In an opinion today, Judge Engelmayer prelminarily enjoined  New York City’s new ordinance requiring homesharing platforms to share data about hosts and guests to the Mayor’s Office of Special Enforcement (OSE), adopted to help enforce a law prohibiting short term rentals in certain “multiple dwelling” buildings.  (See our prior coverage here.)

He concluded that the Fourth Amendment applied to the compelled production of the data, and that the ordinance was overly broad:

By all appearances . . . the Ordinance is devoid of any tailoring. On the contrary, it appears to be the functional equivalent of a legislative edict mandating that OSE issue an identical subpoena to every covered booking service operating in New York City, every month starting in February 2019 and extending into perpetuity, calling for production of the prescribed data as to all New York City users. In contrast to a tailored subpoena, the Ordinance applies across-the-board to all short-term listings in New York City. It does so regardless whether there is any factual basis whatsoever to suspect that any particular listing, or user, or building, or complex, at issue is in violation of the Multiple Dwelling Laws

Judge Engelmayer also emphasized that an “attempt by a municipality in an era before electronic data storage to compel an entire industry monthly to copy and produce its records as to all local customers would have been unthinkable under the Fourth Amendment,” and would have further problematic implications today:

A ruling upholding the Ordinance as reasonable would invite municipalities to make similar demands on e-commerce companies, whether by legislation or subpoena, for the routinized production to investigative agencies of broad-ranging records as to all users or customers. It would invite such productions so as to permit regulators to troll these records for potential violations of law, even as to customers as to which there had been no basis theretofore to suspect any violation of law.

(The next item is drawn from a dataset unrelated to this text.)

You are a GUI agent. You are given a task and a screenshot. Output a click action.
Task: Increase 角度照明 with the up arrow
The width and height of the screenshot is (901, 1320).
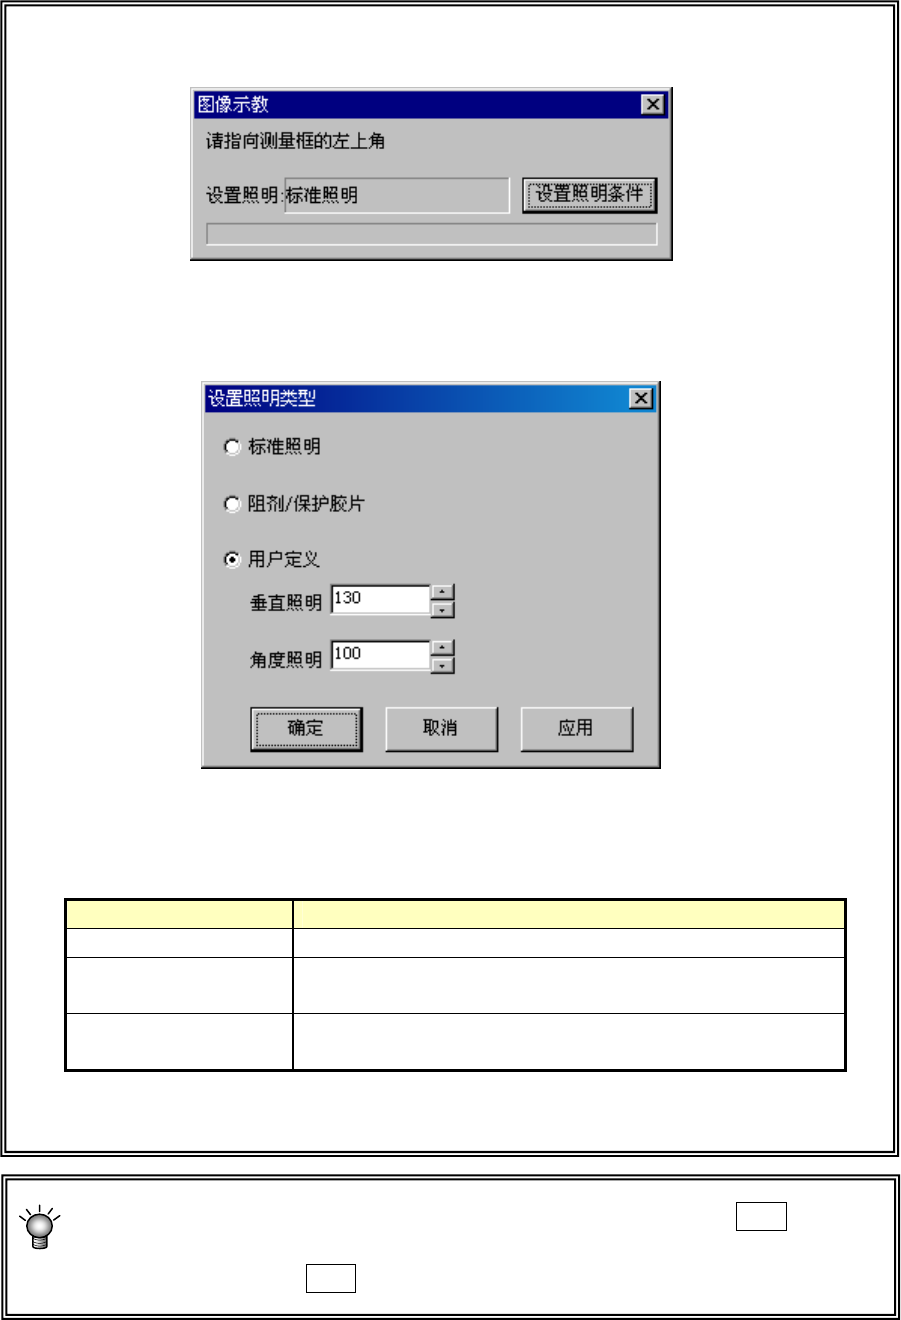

Existing Fourth Amendment law does not afford a charter for such a wholesale regulatory appropriation of a company’s user database. And the implications of upholding the Ordinance give pause, as just a few hypotheticals illustrate. By the City’s logic, a City Council presumably could also compel (1) all online auction services monthly to produce all records of sales by New York City residents, on the premise that such records could assist in finding sellers who evaded capital gain taxes on sales of collectibles; (2) all medical providers monthly to produce all patient records for care rendered in New York City, on the premise that such records could assist in finding instances in which users engaged in up-coding and other health-care fraud; and (3) all credit card companies monthly to produce all records of expenditures in New York restaurants, on the premise that such records could assist in identifying instances in which commercial income was not reported to tax authorities.